■ Problem requirements: Rewrite the stretch from the line containing "The image size" through the end of the items, changing "symbol title" to "ticker label" and keeping everything else the same. Leave the pictures out.

────────────────

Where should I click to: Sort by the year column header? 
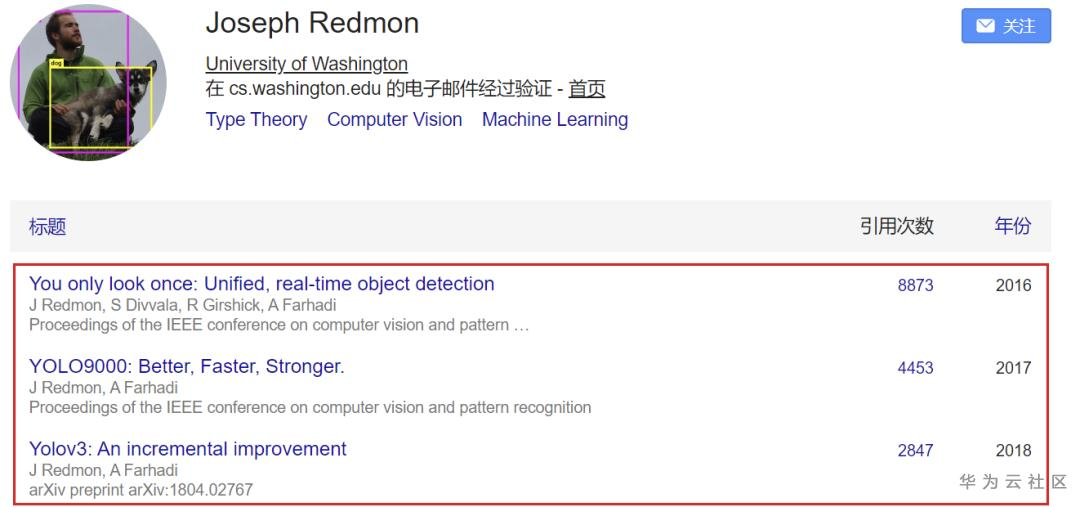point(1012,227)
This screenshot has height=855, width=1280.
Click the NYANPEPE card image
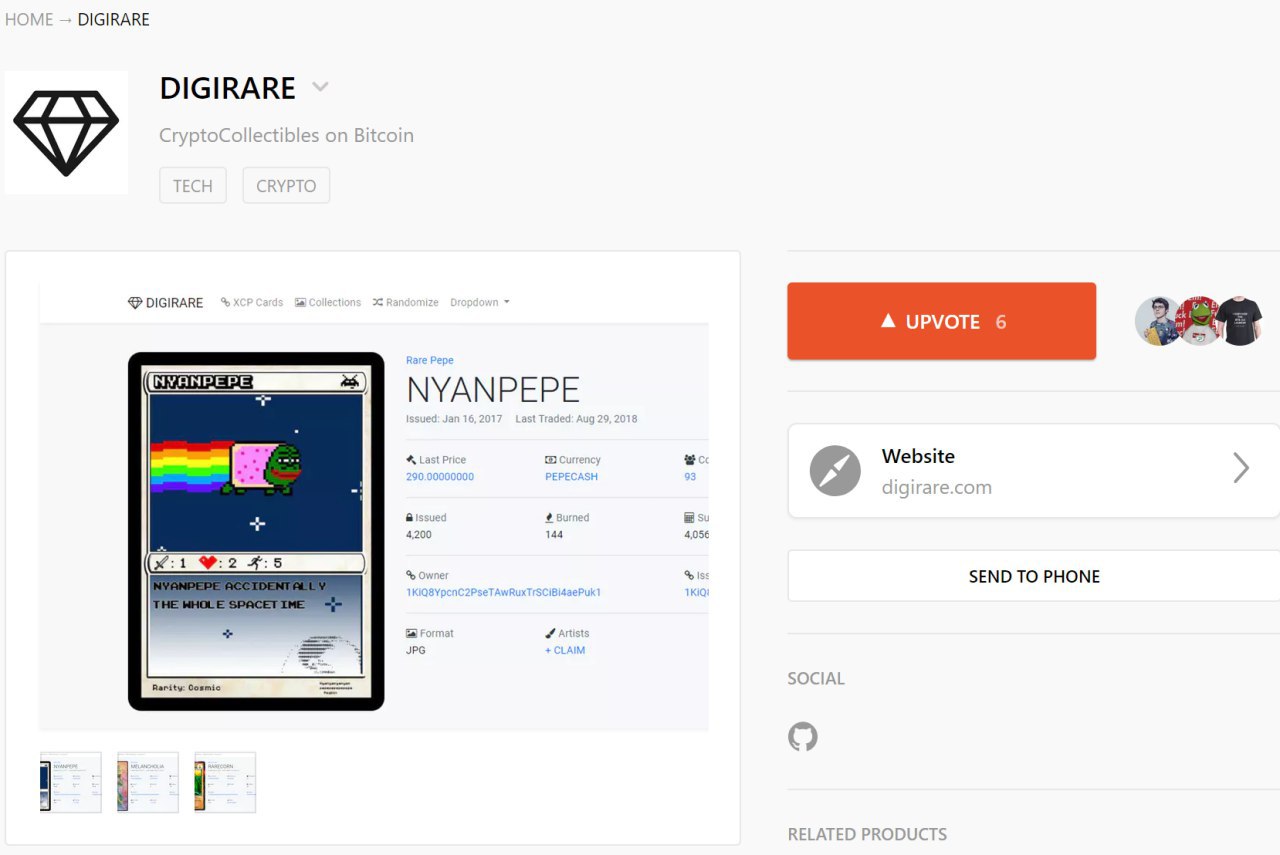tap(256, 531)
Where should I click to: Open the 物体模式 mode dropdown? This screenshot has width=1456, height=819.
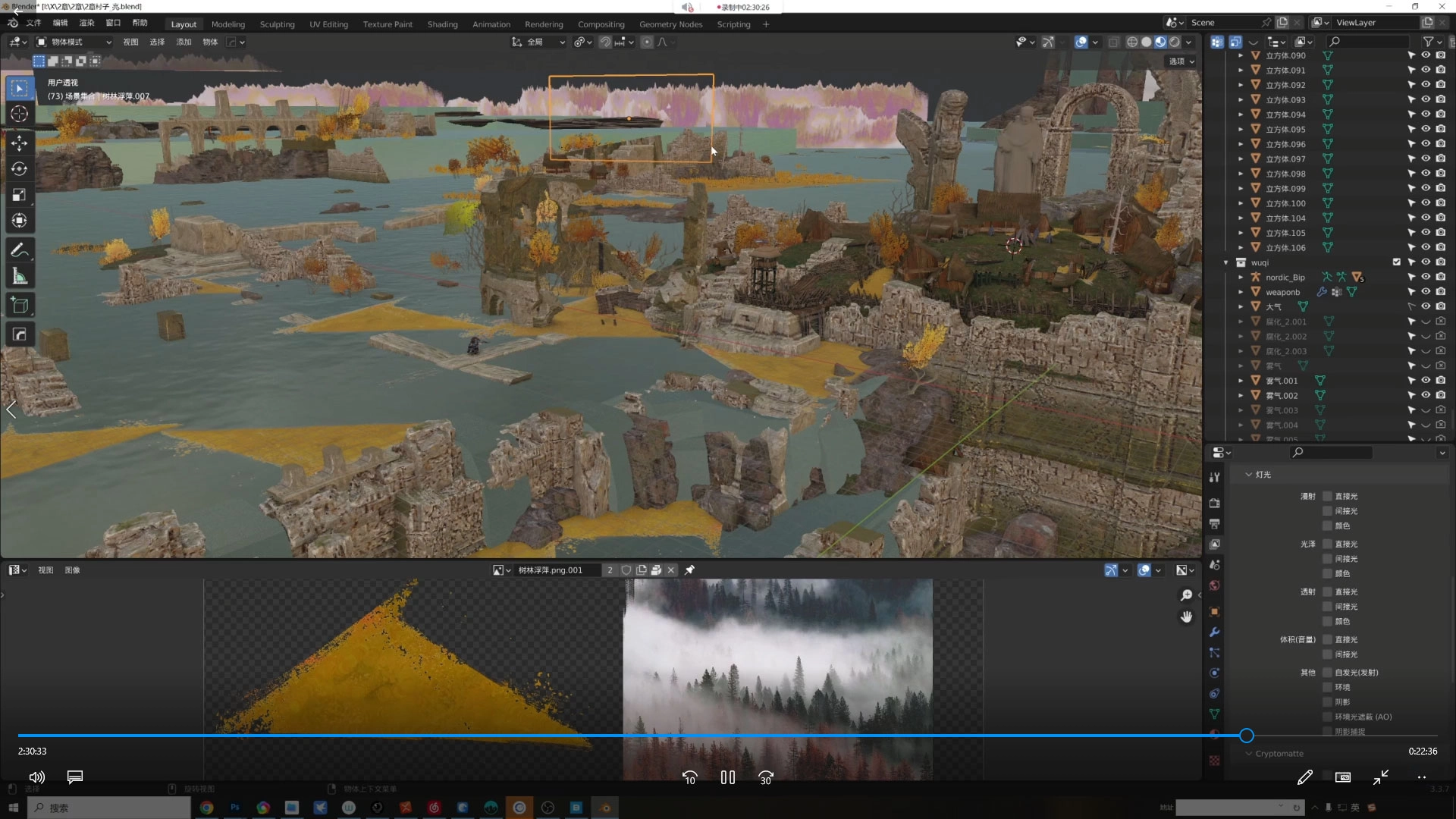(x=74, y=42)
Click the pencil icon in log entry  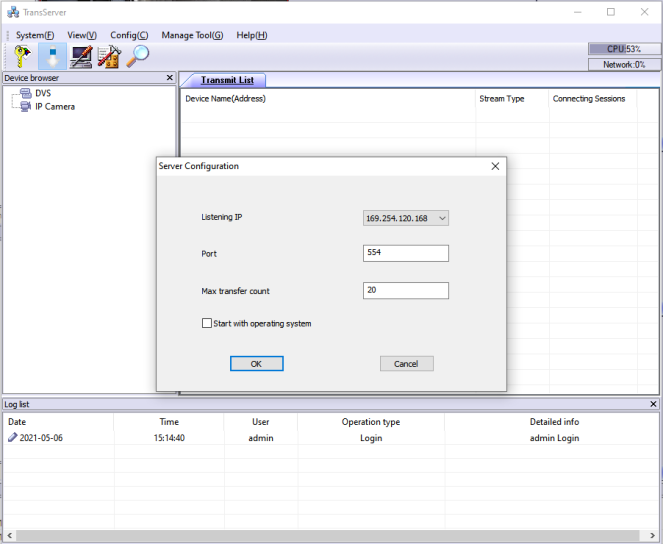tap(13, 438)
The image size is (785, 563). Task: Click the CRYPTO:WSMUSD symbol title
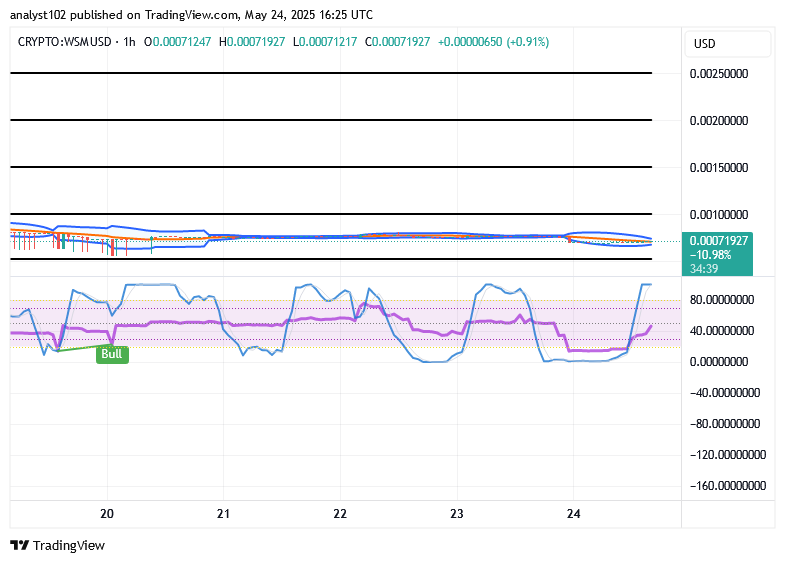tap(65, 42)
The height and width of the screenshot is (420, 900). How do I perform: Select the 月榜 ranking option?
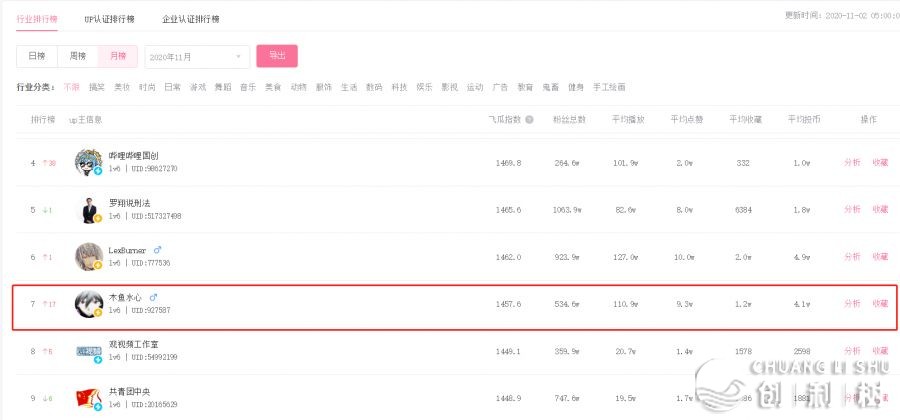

────────────────

■ The output:
The image size is (785, 563). Task: Click the CRYPTO:WSMUSD ticker label
tap(65, 42)
The height and width of the screenshot is (420, 900). How do I perform: Select the 月榜 ranking option?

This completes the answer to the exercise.